→ **Exercise prompt**
Once the line containing "Task: Click the comment on line 9" is found in the entries below, reproduce it and every line after it, stopping at and including the line containing "You are a computer-use agent. 898x556 pixels."; reproduce nothing else, and keep each line exact.

Stored records:
<<<<

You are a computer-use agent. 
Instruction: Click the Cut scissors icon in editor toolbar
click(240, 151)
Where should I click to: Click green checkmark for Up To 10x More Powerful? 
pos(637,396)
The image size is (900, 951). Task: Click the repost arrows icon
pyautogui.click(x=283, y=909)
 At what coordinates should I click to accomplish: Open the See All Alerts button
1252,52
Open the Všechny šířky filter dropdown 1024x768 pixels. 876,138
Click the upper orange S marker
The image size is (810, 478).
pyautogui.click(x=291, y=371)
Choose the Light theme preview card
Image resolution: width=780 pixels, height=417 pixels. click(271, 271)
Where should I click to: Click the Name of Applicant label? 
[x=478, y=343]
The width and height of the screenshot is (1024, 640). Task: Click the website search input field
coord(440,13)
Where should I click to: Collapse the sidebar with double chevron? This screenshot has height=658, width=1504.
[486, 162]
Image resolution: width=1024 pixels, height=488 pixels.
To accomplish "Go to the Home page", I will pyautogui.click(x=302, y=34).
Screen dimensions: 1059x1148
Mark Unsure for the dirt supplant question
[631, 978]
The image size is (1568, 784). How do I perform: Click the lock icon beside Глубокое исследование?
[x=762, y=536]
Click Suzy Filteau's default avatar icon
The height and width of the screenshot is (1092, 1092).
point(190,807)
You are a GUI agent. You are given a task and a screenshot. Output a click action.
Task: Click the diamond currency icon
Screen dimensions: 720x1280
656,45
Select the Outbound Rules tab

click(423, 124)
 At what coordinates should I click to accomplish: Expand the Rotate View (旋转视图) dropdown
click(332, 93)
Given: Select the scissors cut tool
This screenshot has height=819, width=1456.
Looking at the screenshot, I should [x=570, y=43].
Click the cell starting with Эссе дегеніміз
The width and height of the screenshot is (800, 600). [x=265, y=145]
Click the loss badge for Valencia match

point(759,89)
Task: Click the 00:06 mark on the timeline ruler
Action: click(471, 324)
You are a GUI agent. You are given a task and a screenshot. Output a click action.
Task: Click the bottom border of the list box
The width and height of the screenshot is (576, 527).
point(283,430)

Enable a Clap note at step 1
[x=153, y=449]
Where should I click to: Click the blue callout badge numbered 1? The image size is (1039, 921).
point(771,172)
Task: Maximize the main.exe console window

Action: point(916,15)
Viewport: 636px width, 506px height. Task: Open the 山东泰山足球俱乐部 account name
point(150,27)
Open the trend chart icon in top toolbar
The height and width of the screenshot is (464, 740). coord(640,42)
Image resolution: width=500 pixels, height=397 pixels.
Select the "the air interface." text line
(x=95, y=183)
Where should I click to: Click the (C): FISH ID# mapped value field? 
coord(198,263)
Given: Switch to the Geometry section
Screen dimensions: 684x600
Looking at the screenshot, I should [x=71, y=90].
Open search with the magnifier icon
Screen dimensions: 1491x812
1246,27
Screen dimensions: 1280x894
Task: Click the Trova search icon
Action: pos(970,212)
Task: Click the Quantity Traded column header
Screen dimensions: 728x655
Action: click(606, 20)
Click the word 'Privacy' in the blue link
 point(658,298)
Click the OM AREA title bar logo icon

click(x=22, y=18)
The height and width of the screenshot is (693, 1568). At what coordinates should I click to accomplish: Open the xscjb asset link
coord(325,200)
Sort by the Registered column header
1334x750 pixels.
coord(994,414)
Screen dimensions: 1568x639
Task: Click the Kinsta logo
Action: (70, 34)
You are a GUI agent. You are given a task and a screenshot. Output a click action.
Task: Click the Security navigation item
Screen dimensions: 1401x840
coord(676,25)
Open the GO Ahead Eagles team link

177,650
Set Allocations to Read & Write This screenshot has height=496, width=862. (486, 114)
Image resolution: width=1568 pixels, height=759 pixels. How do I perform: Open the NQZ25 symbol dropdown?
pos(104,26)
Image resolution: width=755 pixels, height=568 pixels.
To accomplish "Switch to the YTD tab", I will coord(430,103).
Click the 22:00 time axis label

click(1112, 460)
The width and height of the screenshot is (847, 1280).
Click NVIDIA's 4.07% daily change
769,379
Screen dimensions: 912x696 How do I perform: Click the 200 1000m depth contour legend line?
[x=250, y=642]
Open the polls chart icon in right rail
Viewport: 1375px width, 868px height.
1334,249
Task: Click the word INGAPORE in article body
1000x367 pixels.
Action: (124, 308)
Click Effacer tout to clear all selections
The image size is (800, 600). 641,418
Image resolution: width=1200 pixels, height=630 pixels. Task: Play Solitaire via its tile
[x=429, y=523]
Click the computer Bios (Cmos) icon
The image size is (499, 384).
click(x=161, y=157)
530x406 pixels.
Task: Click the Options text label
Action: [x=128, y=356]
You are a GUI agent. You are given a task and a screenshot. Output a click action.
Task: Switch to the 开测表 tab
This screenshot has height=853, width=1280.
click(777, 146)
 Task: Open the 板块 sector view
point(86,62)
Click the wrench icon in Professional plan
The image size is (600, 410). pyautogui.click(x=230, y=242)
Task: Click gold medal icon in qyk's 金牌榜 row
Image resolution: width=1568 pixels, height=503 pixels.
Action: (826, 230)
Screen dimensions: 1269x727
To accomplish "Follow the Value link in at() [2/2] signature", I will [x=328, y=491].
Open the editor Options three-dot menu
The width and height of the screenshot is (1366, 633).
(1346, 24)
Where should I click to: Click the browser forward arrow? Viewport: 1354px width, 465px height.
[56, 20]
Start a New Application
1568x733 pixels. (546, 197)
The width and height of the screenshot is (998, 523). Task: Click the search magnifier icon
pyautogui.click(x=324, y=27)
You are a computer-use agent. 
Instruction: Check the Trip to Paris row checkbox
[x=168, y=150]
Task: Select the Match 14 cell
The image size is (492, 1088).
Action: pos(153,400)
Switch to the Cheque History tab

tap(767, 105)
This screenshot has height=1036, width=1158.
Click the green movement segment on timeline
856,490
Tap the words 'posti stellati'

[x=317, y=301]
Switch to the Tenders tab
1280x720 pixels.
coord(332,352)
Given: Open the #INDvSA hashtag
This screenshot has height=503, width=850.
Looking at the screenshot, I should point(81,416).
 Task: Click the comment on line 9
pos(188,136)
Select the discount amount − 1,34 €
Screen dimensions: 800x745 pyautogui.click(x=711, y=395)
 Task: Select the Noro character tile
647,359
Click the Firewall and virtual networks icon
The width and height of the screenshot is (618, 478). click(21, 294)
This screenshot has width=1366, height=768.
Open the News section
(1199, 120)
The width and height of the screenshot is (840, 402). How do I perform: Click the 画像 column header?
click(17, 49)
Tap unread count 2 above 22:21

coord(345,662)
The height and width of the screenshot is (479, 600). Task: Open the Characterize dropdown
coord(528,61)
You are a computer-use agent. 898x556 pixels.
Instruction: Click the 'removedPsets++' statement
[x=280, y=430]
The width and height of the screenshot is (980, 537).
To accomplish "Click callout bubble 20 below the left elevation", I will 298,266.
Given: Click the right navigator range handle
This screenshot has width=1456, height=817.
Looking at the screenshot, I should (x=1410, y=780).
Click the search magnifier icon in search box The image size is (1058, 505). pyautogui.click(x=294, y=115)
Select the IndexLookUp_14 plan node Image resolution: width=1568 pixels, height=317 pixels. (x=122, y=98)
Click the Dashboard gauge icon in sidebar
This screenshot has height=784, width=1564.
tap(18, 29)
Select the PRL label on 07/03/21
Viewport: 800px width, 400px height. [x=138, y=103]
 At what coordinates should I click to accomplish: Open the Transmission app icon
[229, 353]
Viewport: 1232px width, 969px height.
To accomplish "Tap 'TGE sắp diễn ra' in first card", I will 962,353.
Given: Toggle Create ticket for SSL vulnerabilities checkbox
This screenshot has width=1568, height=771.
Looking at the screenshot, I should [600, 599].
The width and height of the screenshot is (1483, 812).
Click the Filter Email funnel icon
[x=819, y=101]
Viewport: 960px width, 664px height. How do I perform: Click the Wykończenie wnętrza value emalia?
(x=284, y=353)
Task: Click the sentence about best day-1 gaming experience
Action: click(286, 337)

>>>>

→ **Response area**
 Task: Click the comment on line 9
pos(188,136)
Select the discount amount − 1,34 €
Screen dimensions: 800x745 pyautogui.click(x=711, y=395)
 Task: Select the Noro character tile
647,359
Click the Firewall and virtual networks icon
The width and height of the screenshot is (618, 478). click(21, 294)
This screenshot has width=1366, height=768.
Open the News section
(1199, 120)
The width and height of the screenshot is (840, 402). How do I perform: Click the 画像 column header?
click(17, 49)
Tap unread count 2 above 22:21

coord(345,662)
The height and width of the screenshot is (479, 600). Task: Open the Characterize dropdown
coord(528,61)
You are a computer-use agent. 898x556 pixels.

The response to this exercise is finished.